== Segment start ==

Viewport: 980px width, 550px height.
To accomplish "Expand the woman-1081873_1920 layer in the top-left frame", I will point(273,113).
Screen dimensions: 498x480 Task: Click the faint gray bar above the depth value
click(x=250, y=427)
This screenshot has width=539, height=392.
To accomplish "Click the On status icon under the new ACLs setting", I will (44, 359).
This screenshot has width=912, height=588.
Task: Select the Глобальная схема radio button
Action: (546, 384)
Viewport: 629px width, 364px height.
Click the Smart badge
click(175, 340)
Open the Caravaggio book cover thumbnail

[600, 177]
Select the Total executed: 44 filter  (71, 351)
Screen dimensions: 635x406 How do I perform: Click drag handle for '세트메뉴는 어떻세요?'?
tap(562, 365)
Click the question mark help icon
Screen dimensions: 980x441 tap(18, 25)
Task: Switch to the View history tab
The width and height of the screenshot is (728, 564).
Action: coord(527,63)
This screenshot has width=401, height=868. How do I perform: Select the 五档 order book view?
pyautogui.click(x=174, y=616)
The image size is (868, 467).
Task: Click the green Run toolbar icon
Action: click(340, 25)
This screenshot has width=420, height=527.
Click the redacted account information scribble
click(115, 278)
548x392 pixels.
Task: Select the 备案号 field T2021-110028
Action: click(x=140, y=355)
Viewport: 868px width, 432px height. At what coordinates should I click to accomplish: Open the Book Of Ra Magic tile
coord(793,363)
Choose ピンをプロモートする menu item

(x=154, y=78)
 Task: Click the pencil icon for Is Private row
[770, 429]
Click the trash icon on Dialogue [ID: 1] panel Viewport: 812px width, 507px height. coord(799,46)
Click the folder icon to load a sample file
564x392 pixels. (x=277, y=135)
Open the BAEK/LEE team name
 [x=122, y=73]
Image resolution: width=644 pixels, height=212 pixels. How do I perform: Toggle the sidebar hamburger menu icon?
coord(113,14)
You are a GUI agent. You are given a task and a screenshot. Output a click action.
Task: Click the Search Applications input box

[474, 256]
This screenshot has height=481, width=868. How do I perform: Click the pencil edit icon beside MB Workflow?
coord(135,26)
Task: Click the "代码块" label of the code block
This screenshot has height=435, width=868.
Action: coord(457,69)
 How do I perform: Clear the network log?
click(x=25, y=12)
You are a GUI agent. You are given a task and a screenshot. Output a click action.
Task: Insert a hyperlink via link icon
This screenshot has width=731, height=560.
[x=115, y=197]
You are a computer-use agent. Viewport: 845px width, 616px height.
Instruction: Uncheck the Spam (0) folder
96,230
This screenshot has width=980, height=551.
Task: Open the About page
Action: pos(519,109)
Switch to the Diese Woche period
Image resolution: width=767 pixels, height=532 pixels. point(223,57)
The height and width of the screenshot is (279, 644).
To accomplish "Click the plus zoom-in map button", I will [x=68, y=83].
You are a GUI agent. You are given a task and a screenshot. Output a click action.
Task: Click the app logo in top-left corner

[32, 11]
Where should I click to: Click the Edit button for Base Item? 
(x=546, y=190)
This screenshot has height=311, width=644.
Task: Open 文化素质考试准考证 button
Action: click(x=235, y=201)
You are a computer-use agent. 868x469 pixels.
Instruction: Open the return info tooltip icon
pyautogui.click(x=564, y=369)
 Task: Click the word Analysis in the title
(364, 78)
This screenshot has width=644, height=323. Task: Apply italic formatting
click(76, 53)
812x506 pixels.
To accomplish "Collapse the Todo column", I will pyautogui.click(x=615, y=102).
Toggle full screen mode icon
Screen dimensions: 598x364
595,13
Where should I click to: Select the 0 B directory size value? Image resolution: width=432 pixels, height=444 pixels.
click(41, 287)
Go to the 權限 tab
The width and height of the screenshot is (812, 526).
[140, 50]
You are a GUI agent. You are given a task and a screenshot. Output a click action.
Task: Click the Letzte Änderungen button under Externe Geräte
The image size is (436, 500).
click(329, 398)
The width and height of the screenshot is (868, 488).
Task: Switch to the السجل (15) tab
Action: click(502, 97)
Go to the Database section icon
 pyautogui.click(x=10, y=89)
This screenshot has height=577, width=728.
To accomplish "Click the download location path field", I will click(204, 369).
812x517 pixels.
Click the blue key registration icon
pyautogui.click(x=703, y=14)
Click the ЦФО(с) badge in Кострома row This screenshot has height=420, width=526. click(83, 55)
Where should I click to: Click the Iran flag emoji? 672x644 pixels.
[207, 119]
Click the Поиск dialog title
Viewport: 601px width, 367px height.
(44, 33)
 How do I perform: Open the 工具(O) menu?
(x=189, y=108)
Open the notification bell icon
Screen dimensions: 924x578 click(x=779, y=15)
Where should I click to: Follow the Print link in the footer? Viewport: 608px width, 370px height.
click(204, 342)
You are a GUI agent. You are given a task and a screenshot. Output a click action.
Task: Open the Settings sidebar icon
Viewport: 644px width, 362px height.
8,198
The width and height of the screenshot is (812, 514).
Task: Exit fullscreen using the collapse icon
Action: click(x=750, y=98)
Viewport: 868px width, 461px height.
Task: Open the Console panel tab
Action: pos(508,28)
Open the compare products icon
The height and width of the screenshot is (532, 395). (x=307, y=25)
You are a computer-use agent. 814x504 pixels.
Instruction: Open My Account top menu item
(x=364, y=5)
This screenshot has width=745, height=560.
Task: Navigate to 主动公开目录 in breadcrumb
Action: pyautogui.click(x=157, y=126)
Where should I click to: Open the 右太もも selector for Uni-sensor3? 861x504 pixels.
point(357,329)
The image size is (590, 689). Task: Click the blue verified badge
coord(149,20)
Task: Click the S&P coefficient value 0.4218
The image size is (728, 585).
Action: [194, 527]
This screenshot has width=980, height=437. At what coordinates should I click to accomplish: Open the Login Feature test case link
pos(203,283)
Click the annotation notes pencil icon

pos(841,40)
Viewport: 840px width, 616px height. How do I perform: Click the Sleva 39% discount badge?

== Segment end ==

The answer should repeat every line of the listing exactly.

● Result
Viewport: 980px width, 550px height.
To accomplish "Expand the woman-1081873_1920 layer in the top-left frame", I will point(273,113).
Screen dimensions: 498x480 Task: Click the faint gray bar above the depth value
click(x=250, y=427)
This screenshot has width=539, height=392.
To accomplish "Click the On status icon under the new ACLs setting", I will (44, 359).
This screenshot has width=912, height=588.
Task: Select the Глобальная схема radio button
Action: (546, 384)
Viewport: 629px width, 364px height.
Click the Smart badge
click(175, 340)
Open the Caravaggio book cover thumbnail

[600, 177]
Select the Total executed: 44 filter  (71, 351)
Screen dimensions: 635x406 How do I perform: Click drag handle for '세트메뉴는 어떻세요?'?
tap(562, 365)
Click the question mark help icon
Screen dimensions: 980x441 tap(18, 25)
Task: Switch to the View history tab
The width and height of the screenshot is (728, 564).
Action: coord(527,63)
This screenshot has width=401, height=868. How do I perform: Select the 五档 order book view?
pyautogui.click(x=174, y=616)
The image size is (868, 467).
Task: Click the green Run toolbar icon
Action: click(340, 25)
This screenshot has width=420, height=527.
Click the redacted account information scribble
click(115, 278)
548x392 pixels.
Task: Select the 备案号 field T2021-110028
Action: click(x=140, y=355)
Viewport: 868px width, 432px height. At what coordinates should I click to accomplish: Open the Book Of Ra Magic tile
coord(793,363)
Choose ピンをプロモートする menu item

(x=154, y=78)
 Task: Click the pencil icon for Is Private row
[770, 429]
Click the trash icon on Dialogue [ID: 1] panel Viewport: 812px width, 507px height. coord(799,46)
Click the folder icon to load a sample file
564x392 pixels. (x=277, y=135)
Open the BAEK/LEE team name
 [x=122, y=73]
Image resolution: width=644 pixels, height=212 pixels. How do I perform: Toggle the sidebar hamburger menu icon?
coord(113,14)
You are a GUI agent. You are given a task and a screenshot. Output a click action.
Task: Click the Search Applications input box

[474, 256]
This screenshot has height=481, width=868. How do I perform: Click the pencil edit icon beside MB Workflow?
coord(135,26)
Task: Click the "代码块" label of the code block
This screenshot has height=435, width=868.
Action: coord(457,69)
 How do I perform: Clear the network log?
click(x=25, y=12)
You are a GUI agent. You are given a task and a screenshot. Output a click action.
Task: Insert a hyperlink via link icon
This screenshot has width=731, height=560.
[x=115, y=197]
You are a computer-use agent. Viewport: 845px width, 616px height.
Instruction: Uncheck the Spam (0) folder
96,230
This screenshot has width=980, height=551.
Task: Open the About page
Action: pos(519,109)
Switch to the Diese Woche period
Image resolution: width=767 pixels, height=532 pixels. point(223,57)
The height and width of the screenshot is (279, 644).
To accomplish "Click the plus zoom-in map button", I will [x=68, y=83].
You are a GUI agent. You are given a task and a screenshot. Output a click action.
Task: Click the app logo in top-left corner

[32, 11]
Where should I click to: Click the Edit button for Base Item? 
(x=546, y=190)
This screenshot has height=311, width=644.
Task: Open 文化素质考试准考证 button
Action: click(x=235, y=201)
You are a computer-use agent. 868x469 pixels.
Instruction: Open the return info tooltip icon
pyautogui.click(x=564, y=369)
 Task: Click the word Analysis in the title
(364, 78)
This screenshot has width=644, height=323. Task: Apply italic formatting
click(76, 53)
812x506 pixels.
To accomplish "Collapse the Todo column", I will pyautogui.click(x=615, y=102).
Toggle full screen mode icon
Screen dimensions: 598x364
595,13
Where should I click to: Select the 0 B directory size value? Image resolution: width=432 pixels, height=444 pixels.
click(41, 287)
Go to the 權限 tab
The width and height of the screenshot is (812, 526).
[140, 50]
You are a GUI agent. You are given a task and a screenshot. Output a click action.
Task: Click the Letzte Änderungen button under Externe Geräte
The image size is (436, 500).
click(329, 398)
The width and height of the screenshot is (868, 488).
Task: Switch to the السجل (15) tab
Action: click(502, 97)
Go to the Database section icon
 pyautogui.click(x=10, y=89)
This screenshot has height=577, width=728.
To accomplish "Click the download location path field", I will click(204, 369).
812x517 pixels.
Click the blue key registration icon
pyautogui.click(x=703, y=14)
Click the ЦФО(с) badge in Кострома row This screenshot has height=420, width=526. click(83, 55)
Where should I click to: Click the Iran flag emoji? 672x644 pixels.
[207, 119]
Click the Поиск dialog title
Viewport: 601px width, 367px height.
(44, 33)
 How do I perform: Open the 工具(O) menu?
(x=189, y=108)
Open the notification bell icon
Screen dimensions: 924x578 click(x=779, y=15)
Where should I click to: Follow the Print link in the footer? Viewport: 608px width, 370px height.
click(204, 342)
You are a GUI agent. You are given a task and a screenshot. Output a click action.
Task: Open the Settings sidebar icon
Viewport: 644px width, 362px height.
8,198
The width and height of the screenshot is (812, 514).
Task: Exit fullscreen using the collapse icon
Action: click(x=750, y=98)
Viewport: 868px width, 461px height.
Task: Open the Console panel tab
Action: pos(508,28)
Open the compare products icon
The height and width of the screenshot is (532, 395). (x=307, y=25)
You are a computer-use agent. 814x504 pixels.
Instruction: Open My Account top menu item
(x=364, y=5)
This screenshot has width=745, height=560.
Task: Navigate to 主动公开目录 in breadcrumb
Action: pyautogui.click(x=157, y=126)
Where should I click to: Open the 右太もも selector for Uni-sensor3? 861x504 pixels.
point(357,329)
The image size is (590, 689). Task: Click the blue verified badge
coord(149,20)
Task: Click the S&P coefficient value 0.4218
The image size is (728, 585).
Action: [194, 527]
This screenshot has width=980, height=437. At what coordinates should I click to accomplish: Open the Login Feature test case link
pos(203,283)
Click the annotation notes pencil icon

pos(841,40)
Viewport: 840px width, 616px height. How do I perform: Click the Sleva 39% discount badge?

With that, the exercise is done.